Sex, drugs and the Ramones: CNN’s Camerota ties up ‘loose ends’ from high school

NEW YORK — Wandering the former grounds of New York’s famed nightclub CBGB, pointing to familiar names on band posters scattered among carefully preserved graffiti, is like being transported to a life that CNN’s Alisyn Camerota has long left behind.

The high-end clothing store there has now kept some of those artifacts to appeal to rock ‘n’ roll pilgrims, one of whom was wearing a Ramones T-shirt and wanted to see where the quartet started. The room is much more polished than it was four decades ago.

This also applies to Camerota. Her recent visit isn’t the only time travel she’s done lately.

The Jersey girl has written “Combat Love,” a memoir that focuses on sex, substance abuse, effective parental abandonment and even brief homelessness, all before she graduated high school, and the family she found with followers of a local band, Shrapnel, to help cope.

Camerota, posing for a photo under a street sign marked “Joey Ramone Way” outside the old club, even describes a cringe-inducing backstage encounter with the punk pioneers.

“People asked me about my high school life and I told them, and they kind of paled,” she said. “I thought everyone in the 1980s had my experiences…I guess not everyone sat in a car surrounded by skinheads or had a lot of car accidents and had friends who really struggled with drug addiction and alcoholism.”

Camerota, an only child, was 8 years old when her parents divorced. An already distant father largely disappeared from her life, while her mother pursued one failed relationship after another and her daughter moved abroad to Washington for once. Both parents hid secrets that explained, if not excused, their behavior.

Her mother left for Pittsburgh her freshman year, leaving Alisyn to stay out west with friends. She moved back to New Jersey for her senior year of high school to another friend’s house, got kicked out, and briefly slept in her car or on the beach before finding someone willing to board with her.

Despite her experiences, I wasn’t really a wild child, she said. “I was looking for belonging.”

She dreamed of being in television news since she was fifteen. She still went to school and did the work. When Camerota earned a scholarship to American University, she dedicated herself to achieving her goals and got serious at a time when many peers were ready to party. She had already been there.
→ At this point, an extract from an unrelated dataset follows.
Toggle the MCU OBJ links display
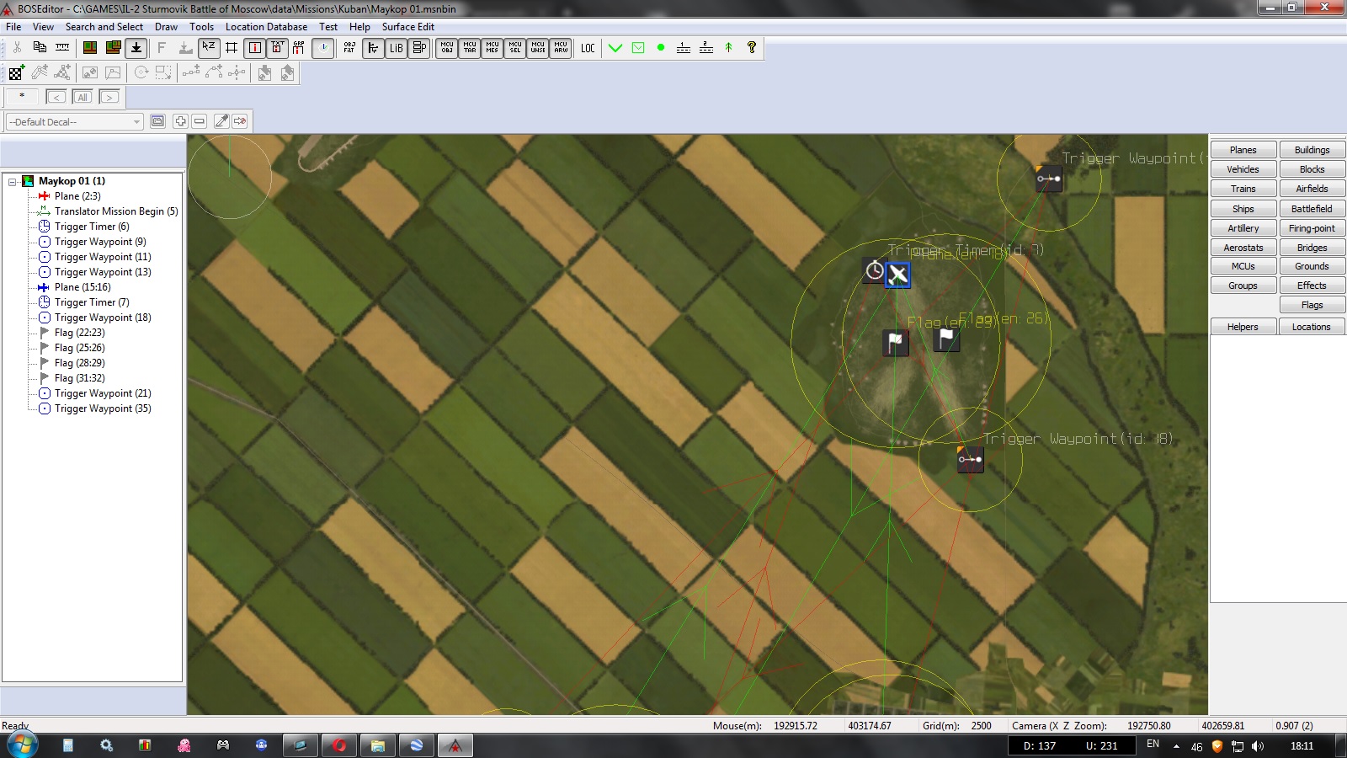 (x=446, y=48)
Camerota is now a successful 57-year-old journalist whose credits include “America’s Most Wanted,” Fox News Channel and CNN. She is married with three children and a comfortable home in suburban Connecticut. But her high school experiences never left her.

“I just had a lot of loose ends emotionally,” she said. “In two years I moved to six different houses. I sometimes left before saying goodbye, and certainly before closing. Writing helped me put it in chronological order. Some of these stories didn’t haunt me, but they certainly followed me around begging for more attention.

She wrote “Combat Love” when her children were teenagers and worried about what they would think.

“I sat them down a few times during the writing process and said, ‘Guys, you know the ’80s were different than today, right?’” she said. “You know Mom didn’t have much supervision, right? You had helicopter parenting. I was the opposite.”

Now the children — twins who have just started college and a son still in high school — are so wrapped up in their own lives, she says, that they haven’t shown much interest in reading the book.

Others from her past were not so happy. She is still friends with some of the people she knew from high school and although Camerota disguised names for the story, people who know the stories know who she is talking about.

Camerota regrets the way she treated old boyfriends, and it has been difficult to reconnect with some of them. She felt like she was in survival mode those days and had no regard for the feelings of others. It took her longer to build a stable, lasting relationship than it did to become professionally successful.

Her father is dead, but Camerota’s mother is 84 and lives in a nearby town in Connecticut. She struggled with the idea of ​​the stories becoming public. Camerota had previously spoken about her grudge, a difficult conversation recounted in the book.

“My mother asked me repeatedly over the last 10 years as I wrote this, ‘Can’t you wait until I’m dead?’” she said. “I needed her help and I wanted her blessing. I told her, ‘You know, Mom, I have the right to tell my story. I lived it.’ And she said, ‘Of course you are. But it’s also my story.’”

She hopes the book can be more than a personal therapy session.

“Everyone has some kind of survival story, and that can be a bridge,” she said. “We have been divided in this country for a long time, and I have always looked for a bridge. And I think if we share our individual stories, we would discover that we have much more in common.

“People can be inspired by survival stories,” she said. “I know I am.”